LLM quantization is a technique used to make large language models (LLMs) smaller, faster, and cheaper to run.

The Idea in Simple Terms

LLMs normally store numbers (weights) using high-precision formats like 32-bit or 16-bit floating point. Quantization reduces this precision (for example to 8-bit or 4-bit numbers) while keeping the model’s behavior mostly the same.

Why Quantization Matters

  • 🚀 Faster inference – models run quicker
  • 💾 Lower memory usage – fits on smaller machines
  • 💰 Reduced costs – less compute and energy required

The Trade-off

  • ✅ Big gains in speed and efficiency
  • ⚠️ Risk of accuracy loss

Common Quantization Levels (GGUF)

GGUF supports many quantization types, here are important ones:

GGUF QuantBitsWhen to Use
IQ2_S~2-bitExtremely low memory, heavy quality loss
IQ3_S~3-bitVery compact, basic but usable
Q4_K_M4-bitDefault choice for most users
IQ4_XS~4-bitsmaller than Q4_K_M, similar quality, slower
Q5_K_M5-bitHigher quality, still efficient
Q6_K6-bitNear full precision
Q8_08-bitMaximum quality, large
F16+16-bit+No quantization

What should I run?

Go with Q4_K_M (IQ4_XS if low vram) or Q5_K_M, they offer a good trade-off.

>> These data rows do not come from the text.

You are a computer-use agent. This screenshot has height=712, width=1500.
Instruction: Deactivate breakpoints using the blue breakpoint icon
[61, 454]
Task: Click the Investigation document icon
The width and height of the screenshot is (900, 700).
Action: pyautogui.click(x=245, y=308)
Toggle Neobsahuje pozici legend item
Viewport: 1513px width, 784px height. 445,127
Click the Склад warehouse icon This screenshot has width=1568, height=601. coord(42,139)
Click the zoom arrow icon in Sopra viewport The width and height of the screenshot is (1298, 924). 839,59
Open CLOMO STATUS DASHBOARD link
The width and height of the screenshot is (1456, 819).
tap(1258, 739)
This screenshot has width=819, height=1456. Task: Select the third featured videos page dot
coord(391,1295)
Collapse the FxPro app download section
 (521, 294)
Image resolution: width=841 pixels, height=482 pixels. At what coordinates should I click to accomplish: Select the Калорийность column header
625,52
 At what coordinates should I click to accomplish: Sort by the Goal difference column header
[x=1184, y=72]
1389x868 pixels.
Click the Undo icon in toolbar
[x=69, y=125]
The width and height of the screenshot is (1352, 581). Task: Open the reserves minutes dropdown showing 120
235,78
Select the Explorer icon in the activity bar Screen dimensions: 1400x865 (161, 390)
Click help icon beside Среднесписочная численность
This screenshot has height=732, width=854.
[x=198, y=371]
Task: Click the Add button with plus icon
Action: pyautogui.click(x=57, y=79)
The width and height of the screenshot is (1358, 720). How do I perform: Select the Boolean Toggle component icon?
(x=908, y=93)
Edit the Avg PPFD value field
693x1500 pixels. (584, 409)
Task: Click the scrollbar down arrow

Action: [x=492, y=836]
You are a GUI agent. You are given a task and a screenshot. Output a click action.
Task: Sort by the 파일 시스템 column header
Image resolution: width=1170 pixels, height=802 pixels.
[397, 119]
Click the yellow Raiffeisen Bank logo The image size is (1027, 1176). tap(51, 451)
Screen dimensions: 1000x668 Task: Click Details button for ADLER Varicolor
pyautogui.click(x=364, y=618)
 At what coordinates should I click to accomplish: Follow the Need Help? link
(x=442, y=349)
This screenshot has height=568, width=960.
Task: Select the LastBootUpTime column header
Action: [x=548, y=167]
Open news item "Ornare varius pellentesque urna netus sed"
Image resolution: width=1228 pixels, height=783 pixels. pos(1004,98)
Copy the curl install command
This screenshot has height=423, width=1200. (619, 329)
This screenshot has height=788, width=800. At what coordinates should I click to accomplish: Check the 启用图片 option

Go lower and the model will be a lot dumber. Q8 should be almost as good as the original. Preferable quants that were created using an iMatrix.

What Are iMatrix Quants?

iMatrix (importance matrix) quants use real activation data to guide quantization. Instead of guessing which weights matter, the model is run on sample prompts to measure which parts are most important. That information is stored in an importance matrix and used to preserve critical weights during quantization.